- **Text segment**
***

Methods: Our latest transgenic models of conditional cone photoreceptor ablation are tailored to death and regeneration of blue or ultraviolet (UV) cones. These zebrafish were engineered to express nitroreductase in UV or blue cones, and these cones were ablated by addition of the prodrug metronidazole. Our previous work demonstrated the fate of regenerating cones is biased towards the ablated cone subtype (Fraser et al, PloS One 2013). Defects in vision due to cone photoreceptor ablation were identified with a behavioral assay, the optomotor response (OMR), a visually mediated behavior in larval zebrafish, wherein larvae pursue a moving stimulus. With this behavioural assay we detected defects in colour vision using stimuli of different colors. The OMR of transgenic zebrafish at various timepoints following prodrug application was compared to a vehicle and wild-type with prodrug controls.

Results: The stimulus optimized to detect defects in vision after blue cone ablation revealed a >5-fold (p<0.05) response reduction. Near-complete recovery of visually mediated behavior occurred within 24 and 48 hours of prodrug removal (p<0.05 & <0.005, respectively). Recovery was faster than the predicted timeline of photoreceptor regeneration. Extended prodrug treatment inhibited blue cone regeneration, yet visual recovery still occurred (p<0.005). In contrast, after UV cone ablation visually mediated behavior was not recovered in 48 hours regardless of prodrug treatment duration.

***

- **Work to complete**
a) Copy the passage of the cone ablation text from "Results: The stimulus" to "prodrug treatment duration." word for word.
b) Extend the cone ablation text, picking up right after its final sentence.
The lines that come next are separate material and are not part of the cone ablation text.

- **Data extract**
***

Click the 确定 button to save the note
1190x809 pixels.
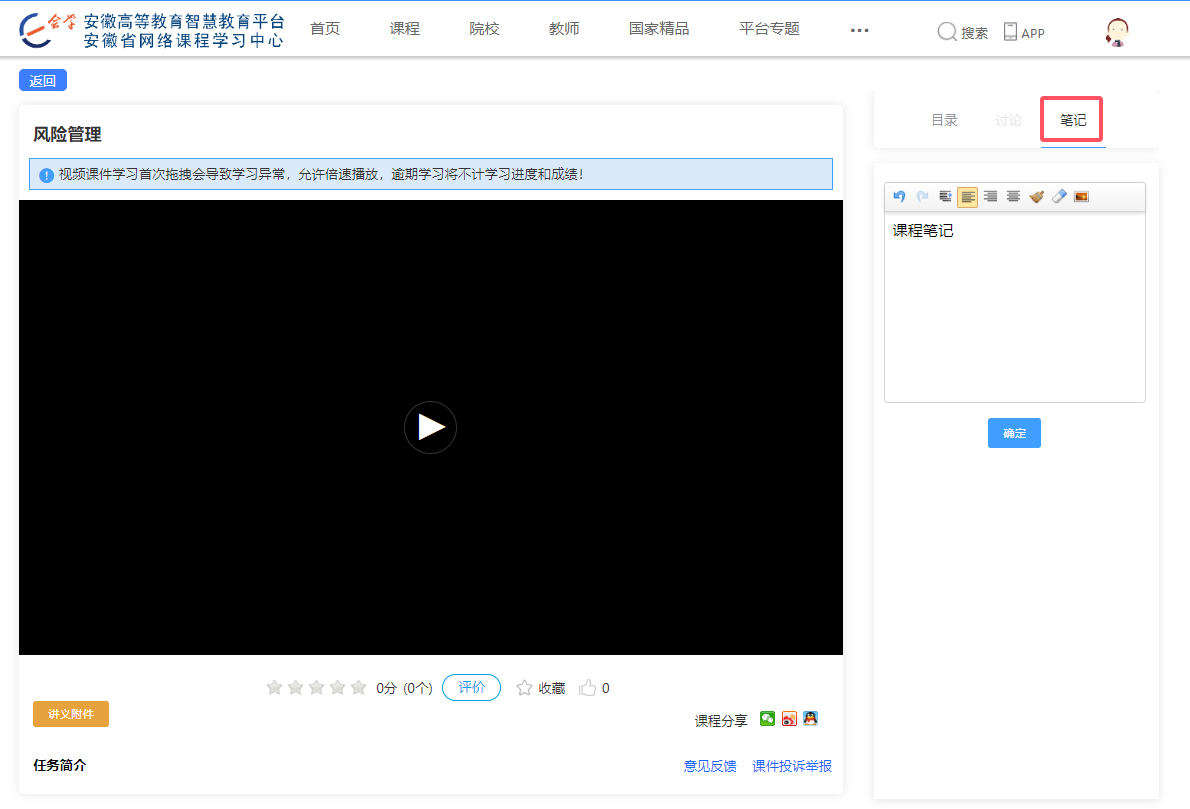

***

- **Answer section**
a)
Results: The stimulus optimized to detect defects in vision after blue cone ablation revealed a >5-fold (p<0.05) response reduction. Near-complete recovery of visually mediated behavior occurred within 24 and 48 hours of prodrug removal (p<0.05 & <0.005, respectively). Recovery was faster than the predicted timeline of photoreceptor regeneration. Extended prodrug treatment inhibited blue cone regeneration, yet visual recovery still occurred (p<0.005). In contrast, after UV cone ablation visually mediated behavior was not recovered in 48 hours regardless of prodrug treatment duration.

b)
Conclusions: Our methods assessed functional restoration of visually mediated behavior in our model of conditional ablation for blue or UV cone photoreceptors in zebrafish. Recovery of visually mediated behavior was independent of blue cone generation or regeneration. Our alternate hypothesis is that neural plasticity is the underlying source of functional vision recovery, which electroretinograms and outer retinal connectomics are expected to resolve. Our novel models enable functional study of retinal plasticity in the context of cone death and regeneration.